By 1978, the Mael Brothers found themselves at a crossroads; they had tired of the rock band format and were determined to take their music in a more electronic direction. They had expressed admiration for pioneering Italian producer Giorgio Moroder, creator of Donna Summer's iconic disco anthem "I Feel Love", to a German journalist who turned out to be a friend of his. Sparks then teamed up with Moroder to record Nº 1 in Heaven at Musicland Studios, West Germany.

Production
Nº 1 in Heaven had a dramatically different sound from that of Sparks' previous seven albums. The group dropped the standard guitar, bass and piano from its musical palette and the new sound was dominated by layered sequencers and synthesizers, underpinned by the drums and percussion of Keith Forsey. Russell Mael's distinctive falsetto was overlaid in a number of overdubs and complemented by backing vocalists. 

Aside from Ron Mael's lyrics and Russell's vocals, musically, the sound of the album matched that of Moroder's trademark sound that had begun with Donna Summer's "I Feel Love" and had continued in much of his solo work, with songs like "Tryouts for the Human Race" and "La Dolce Vita" continuing in the vein of his work with Summer.

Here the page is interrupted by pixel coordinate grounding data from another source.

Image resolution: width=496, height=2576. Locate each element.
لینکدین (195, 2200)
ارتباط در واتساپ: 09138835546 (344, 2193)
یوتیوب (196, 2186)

This sound was also exemplified on Summer's 1977 album Once Upon a Time ("Now I Need You", "Working the Midnight Shift", "Queen for a Day") and 1979's Bad Girls (in songs like "Sunset People").

The first US editions of Nº 1 in Heaven contained content identical to the original Virgin UK release, but later editions substituted the 12" extended mix of "Beat the Clock" for the album version.

Release and critical reception

Nº 1 in Heaven was promoted by the release of four singles over 1979. The first single, "La Dolce Vita", was released in early 1979 in European countries such as Germany and Italy but did not chart. "The Number One Song in Heaven" became the group's first hit since "Looks, Looks, Looks" in 1975, reaching No. 14 in the UK and No. 5 on the Irish Singles Chart. "Beat the Clock" fared even better in the UK and reached the top ten in July of that year. The final single, "Tryouts for the Human Race" (released after the album), fared less well but still charted, hitting No. 45. All singles (except "La Dolce Vita") were released on picture disc/colored vinyl, with exclusive remixes/edits. 
The album itself, while reaching the charts in the UK and therefore faring better than Sparks' previous two studio albums, managed only one week at No. 73 in September 1979.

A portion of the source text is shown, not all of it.